Ciência & Tecnologia

Como jogar às escondidas pode resultar em alergias

Fotografia gentilmente cedida por Centro de Neurociências e Biologia Celular

Alternaria infectoria “esconde-se” dentro de células e impede que se lance alarme imunitário. Investigação na UC procura perceber como fungos podem provocar alergias. Por Antónia Fortunato

O Observatório Nacional de Doenças Respiratórias indica que, em 2018, dez por cento dos habitantes em Portugal sofriam de asma. Esta doença pertence a um grupo de alergias respiratórias provocadas pela exposição a fungos, que também inclui a rinite alérgica. O grupo de investigação liderado por Teresa Gonçalves no Centro de Neurociências e Biologia Celular (CNC) da Universidade de Coimbra (UC) procura perceber como é que estes seres vivos estimulam o sistema imunitário e criam alergias, como esclareceu Chantal Fernandes, investigadora no laboratório.

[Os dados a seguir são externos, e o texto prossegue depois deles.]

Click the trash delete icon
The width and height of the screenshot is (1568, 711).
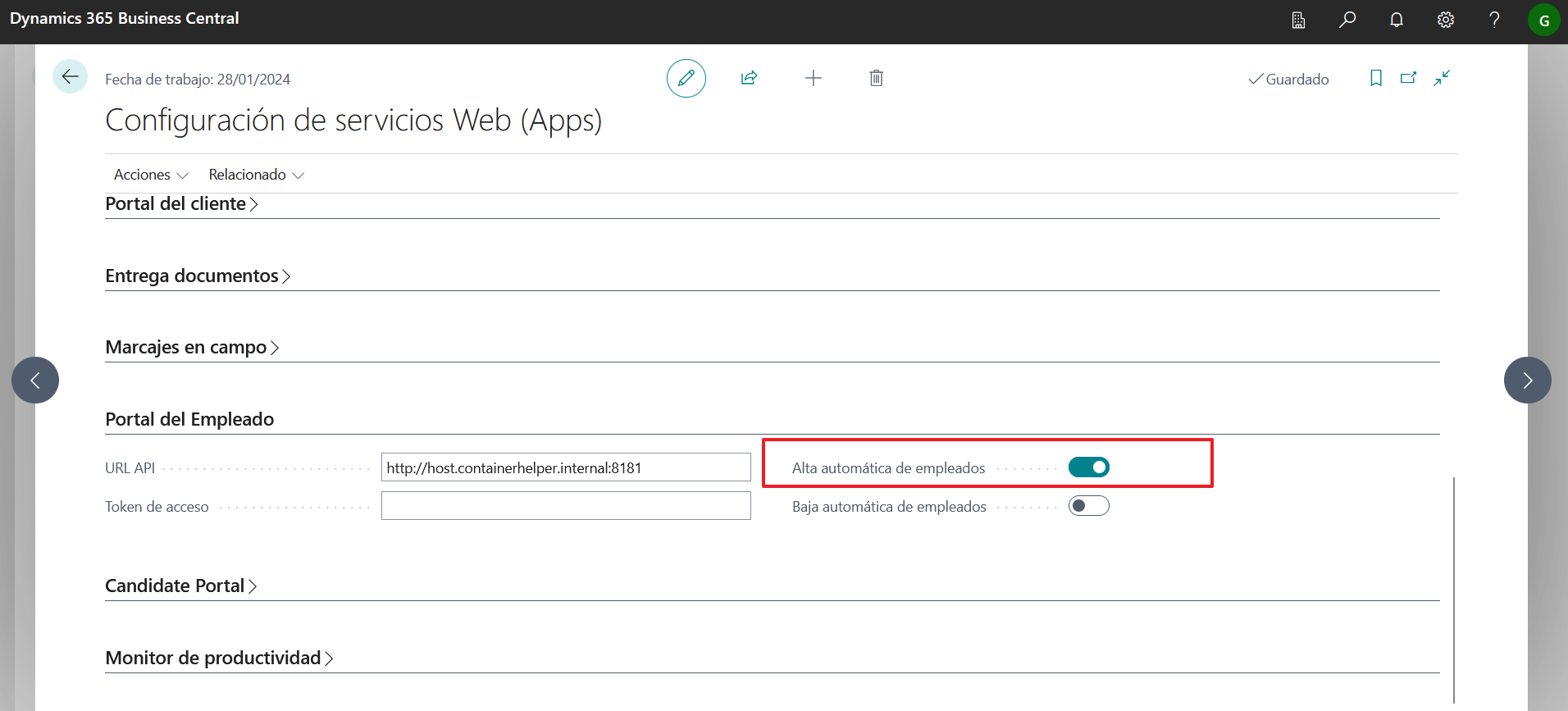876,79
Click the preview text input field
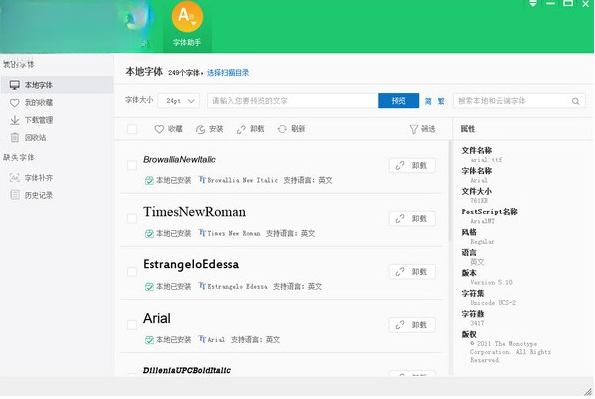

O mais recente artigo do grupo analisou a interação entre uma espécie de fungo e um tipo de célula imune presente nos pulmões, os macrófagos, revelou a investigadora e  primeira autora do trabalho, Mariana Almeida. explicou que debaixo de foco ficou o fungo Alternaria infectoria, uma espécie ubíqua “que inalamos todos os dias”. “É um ser oportunista, pode causar alergias ou, em pessoas com o sistema imunitário debilitado, infeções graves”, completou Chantal Fernandes.

Mariana Almeida elucidou que, numa pessoa saudável, os macrófagos internalizam e eliminam as partículas infeciosas, e de seguida sinalizam as células em seu redor da existência de uma infeção. “No entanto, durante a invasão por Alternaria infectoria, as células imunitárias não conseguem digerir este invasor, que acaba por ficar dormente dentro da célula”, explicou.

De acordo com Teresa Gonçalves na ‘newsletter’ #9 da Faculdade de Medicina da UC (FMUC), a infeção por este fungo não permite que os macrófagos avisem as células vizinhas de que “há perigo” e acabam por servir de “reservatórios”. Chantal Fernandes evidenciou que “a permanência de partes do fungo dentro dos macrófagos resulta na sensitização gradual do organismo, o que causa as alergias”.

Neste artigo analisou-se a infeção por parte de uma estrutura específica da Alternaria infectoria, os esporos. No entanto, Chantal Fernandes revelou que o grupo também estuda a interação entre o sistema imunitário e os variados constituintes da parede dos fungos. Foca-se ainda nos mecanismos de resistência antifúngica que, tal como a resistência a antibióticos, tem vindo a piorar.

As principais causas identificadas pela investigadora para estas resistências foram o uso excessivo dos medicamentos, as baixas dosagens e o facto de os tratamentos não serem seguidos até ao fim. Mariana sublinhou que a resistência aos antifúngicos também pode ser criada na agricultura. As duas cientistas deixam assim um alerta.

Apesar da importância da descoberta, as investigadoras ressalvam que o trabalho é ainda preliminar. “Não se estudou o resto da maquinaria, como neutrófilos, células T ou células B, apenas a resposta dos macrófagos”, afirmou a primeira autora. Concluiu que para ter uma visão completa do processo é necessário estudar as interações entre células em modelos animais.

Teresa Gonçalves remata na ‘newsletter’ da FMUC que “desvendar  mecanismos de interação fungo-hospedeiro pode permitir novas estratégias terapêuticas”. Tendo em conta a grande incidência de alergias, a docente considera que a compreensão das respostas imunitárias pode ter impacto na qualidade de vida de grande parte da população que sofre destes distúrbios alérgicos.